WHAT THE EXERCISE ASKS →
Produce exactly the lines from the one holding "This screenshot has height=850, width=1049." through the last line of the data below, with every picture left out.

(Collected data)
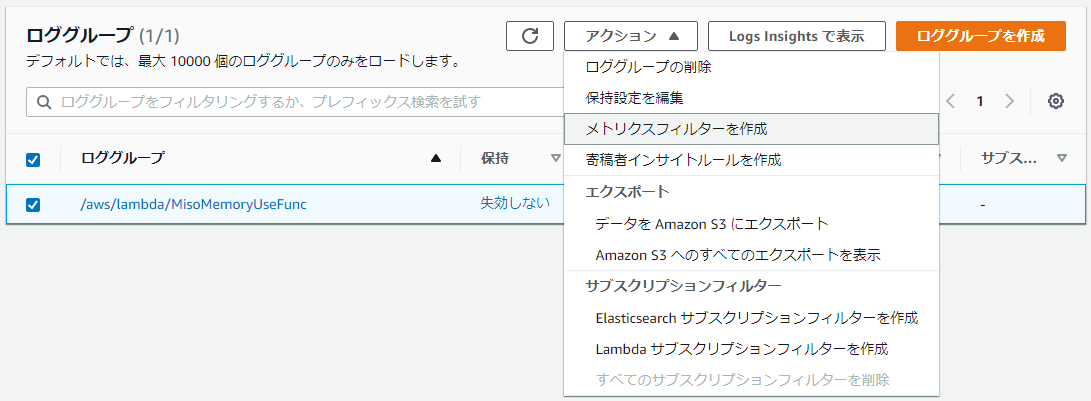The image size is (1091, 401).
Task: Sort the サブス... column arrow
Action: tap(1062, 158)
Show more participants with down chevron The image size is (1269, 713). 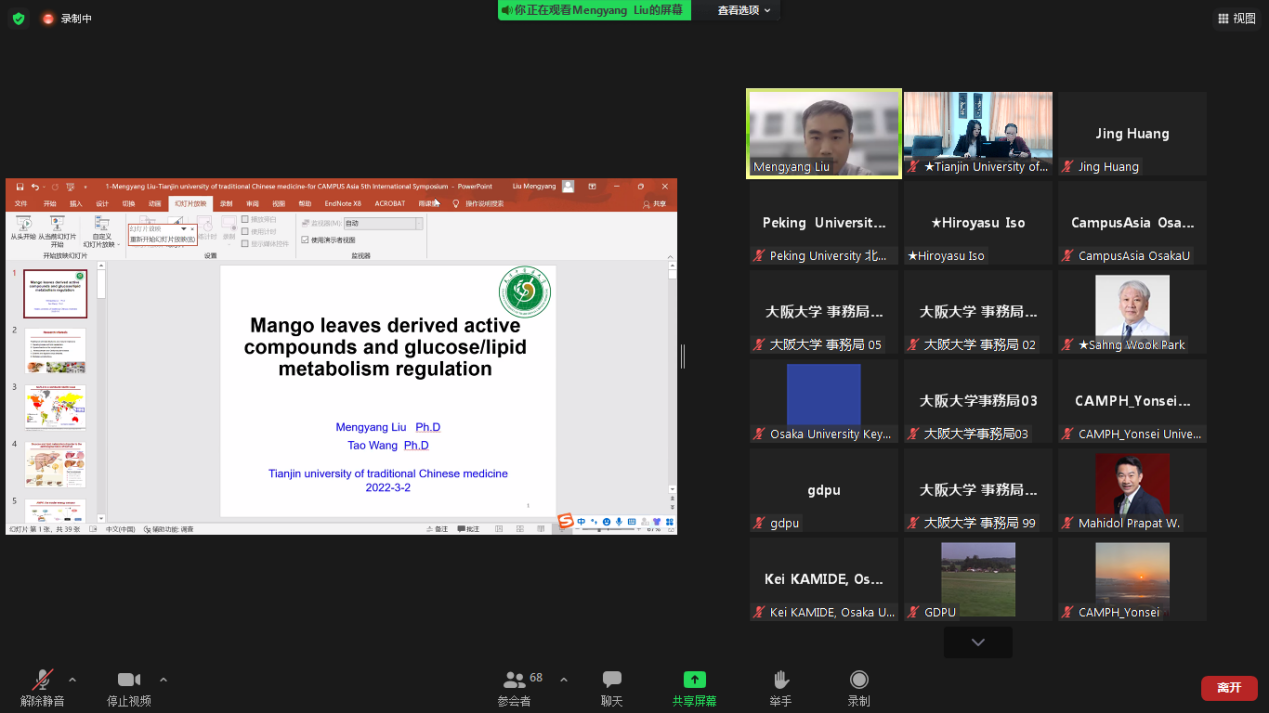[978, 642]
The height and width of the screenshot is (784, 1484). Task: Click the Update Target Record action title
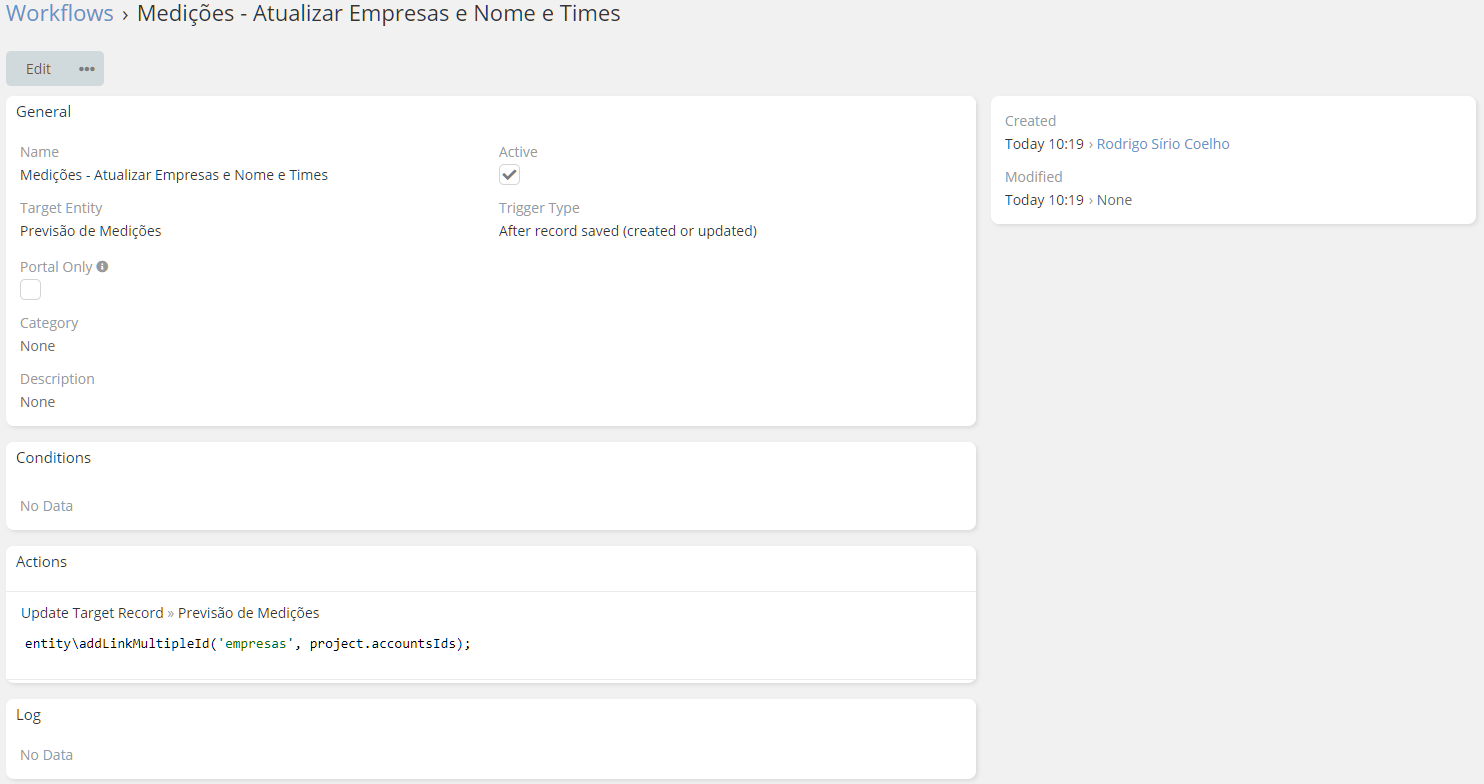tap(92, 613)
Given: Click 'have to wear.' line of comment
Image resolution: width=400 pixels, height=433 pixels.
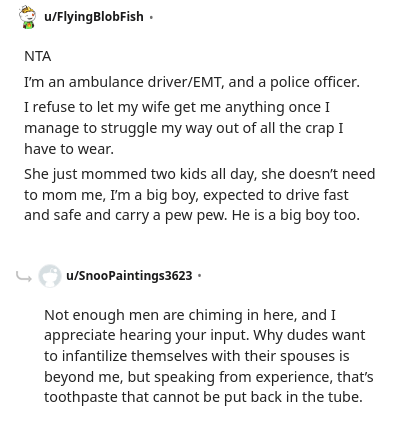Looking at the screenshot, I should [69, 149].
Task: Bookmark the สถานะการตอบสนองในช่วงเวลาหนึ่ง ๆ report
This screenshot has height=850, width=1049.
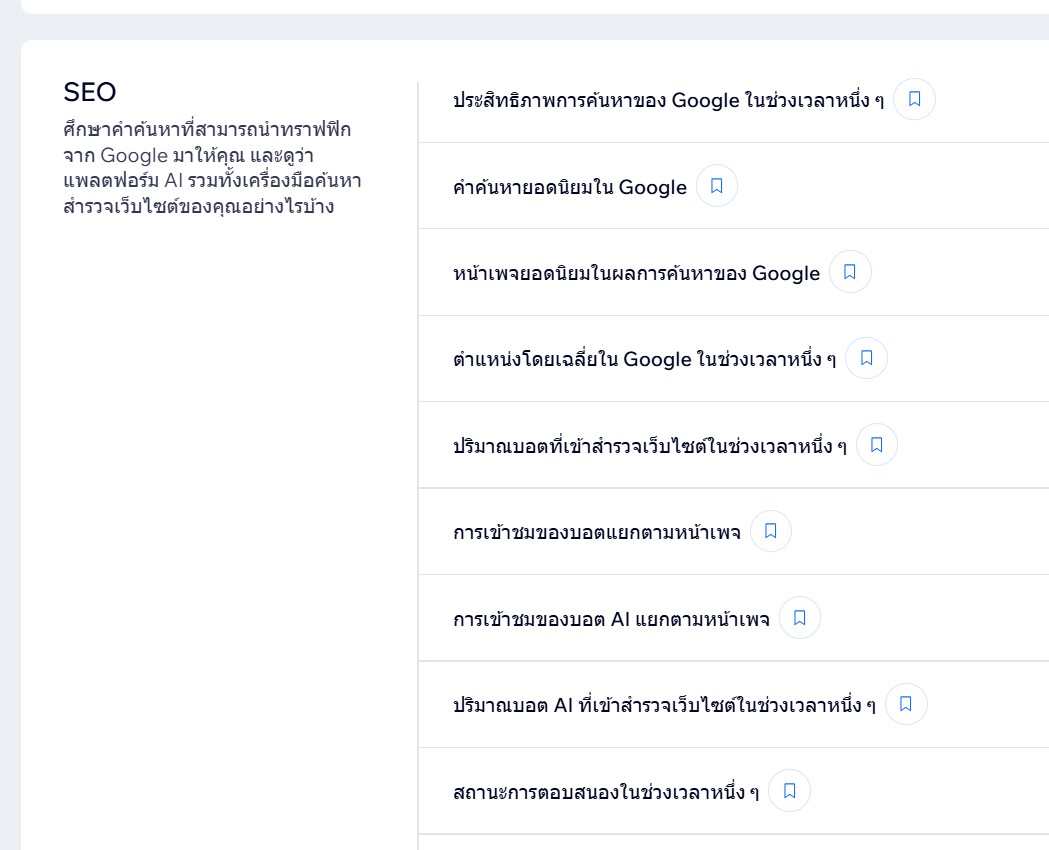Action: pyautogui.click(x=789, y=791)
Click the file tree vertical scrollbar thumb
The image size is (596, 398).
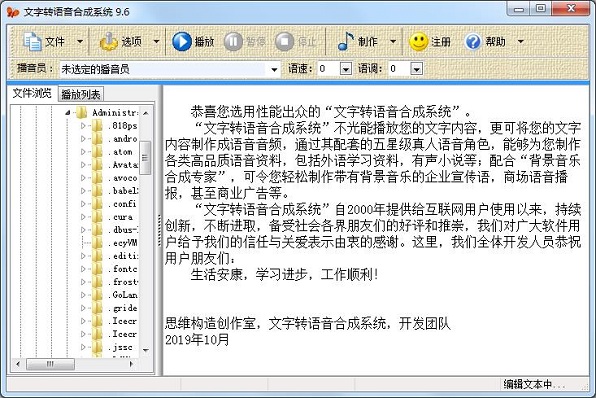click(x=145, y=157)
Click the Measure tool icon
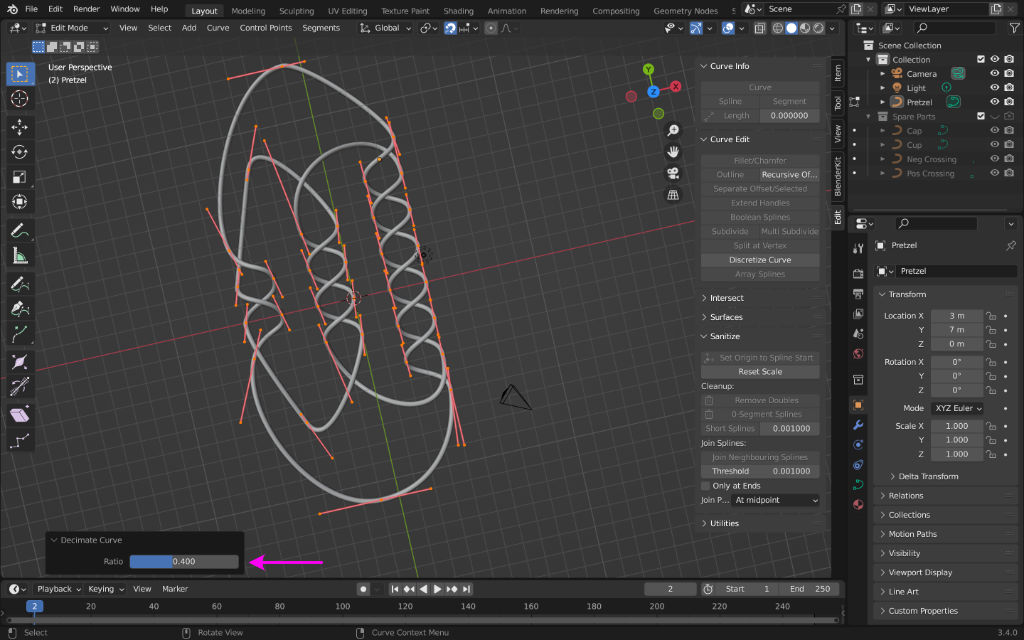 click(x=19, y=256)
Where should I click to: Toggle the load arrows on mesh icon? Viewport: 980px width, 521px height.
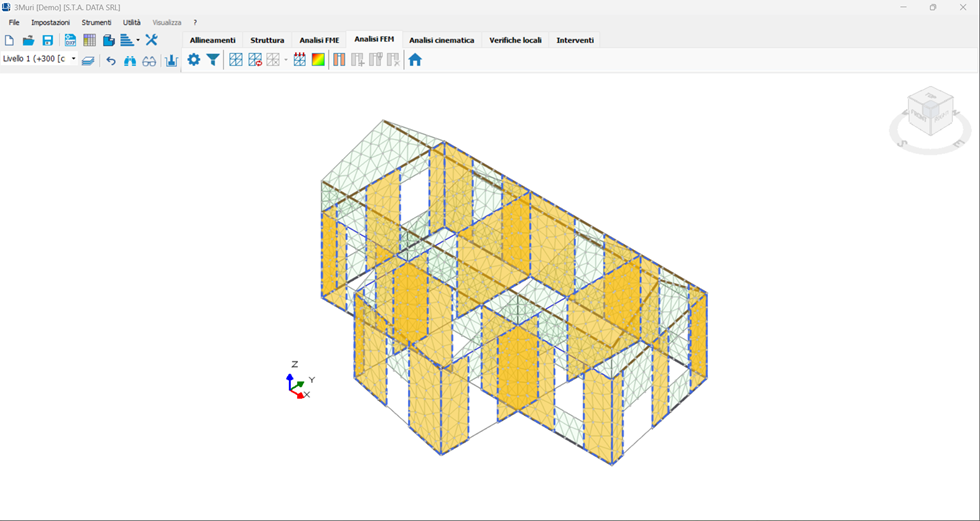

RESPONSE TO THE EXERCISE →
This screenshot has height=850, width=1049.
Action: pyautogui.click(x=789, y=791)
Click the file tree vertical scrollbar thumb
The image size is (596, 398).
click(x=145, y=157)
Click the Measure tool icon
 click(x=19, y=256)
Where should I click to: Toggle the load arrows on mesh icon? Viewport: 980px width, 521px height.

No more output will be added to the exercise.